**PAGE TEXT:**
— begin —
The case for MMT: or why the FT is wrong to publish ill-informed arguments against it

Posted on

Stephen King, who is HSBC's Senior Economic Adviser and author of ‘Grave New World' has an article in the FT today under the title 'The case against Modern Monetary Theory'. It makes false claims about MMT, as usual. 

King starts by suggesting that:

In a world in which government debt is rapidly rising, it's hardly surprising that there's growing interest among investors in Modern Monetary Theory. After all, one of its central claims is that budget deficits are, from a financing perspective, an irrelevance. So long as increased government borrowing doesn't lead to inflation – and, at the moment, there really isn't much of it around – we can all afford to relax.

That's not what MMT says, of course. What MMT says is not that we can be relaxed about financing, because financing is not its focus. What it actually says is that if there is unemployment that a government wishes to address, then assuming that government spending is appropriately directed to achieve that goal then financing is not a constraint until full employment is achieved. Then it says three further things.

The first is that if spending is continued without any further action when full employment has been achieved then inflation will result.

Alternatively, and somewhat overlooked, more tax at that moment can limit that inflation risk.

But, third and more important still, if the government still thinks its programmes more important than additional private sector growth at that point then a bit more tax reduces private sector demand for labour, so releasing it for publish sector use without inflation arising.

That's what MMT really says. But King is having none of it. He says:

As Stephanie Kelton notes in her book The Deficit Myth, governments with access to a printing press are “currency issuers” (exceptions include, most obviously, members of the eurozone). As such, all their spending could, in principle, be financed via the creation of cash. Taxes may serve other purposes – the redistribution of income and wealth, the discouragement of “sinful” behaviour – but, in the world of MMT, they serve no useful macroeconomic role.

I have to say that there are some in MMT who do take this view. That's deeply regrettable, naive and just wrong. I have already demonstrated why, but I have been deeply frustrated by such people in my time, so I can't deny King's claim. But that's not what is said by what I might call the exponents of what I might call 'pragmatic MMT'. This is the MMT promoted by those at the interface between it and the real world. I would call myself an exponent of pragmatic MMT. I would describe Stephanie Kelton as another. She and I first discussed this tax issue quite some time ago, and found common ground, I think.

We would actually agree, quite strongly, with King when he says:

In the real world, however, taxes are crucial.
— end —
**WHAT THIS TASK INVOLVES:**
Write out the MMT post again, starting with "The case for" and going on through "afford to relax.", and swap "Modern Monetary Theory" for "Modern Money Theory" throughout.

**MATERIAL:**
— begin —
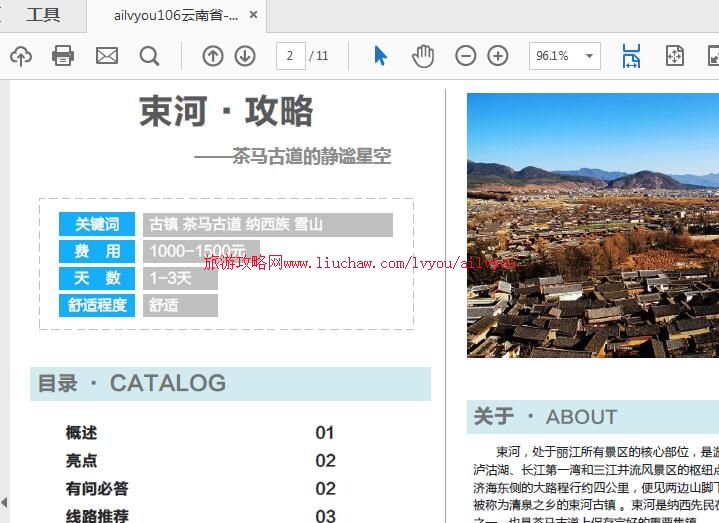Toggle fit width scrolling mode
The image size is (719, 523).
pyautogui.click(x=631, y=56)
— end —
**ANSWER TO THE EXERCISE:**
The case for MMT: or why the FT is wrong to publish ill-informed arguments against it

Posted on

Stephen King, who is HSBC's Senior Economic Adviser and author of ‘Grave New World' has an article in the FT today under the title 'The case against Modern Money Theory'. It makes false claims about MMT, as usual. 

King starts by suggesting that:

In a world in which government debt is rapidly rising, it's hardly surprising that there's growing interest among investors in Modern Money Theory. After all, one of its central claims is that budget deficits are, from a financing perspective, an irrelevance. So long as increased government borrowing doesn't lead to inflation – and, at the moment, there really isn't much of it around – we can all afford to relax.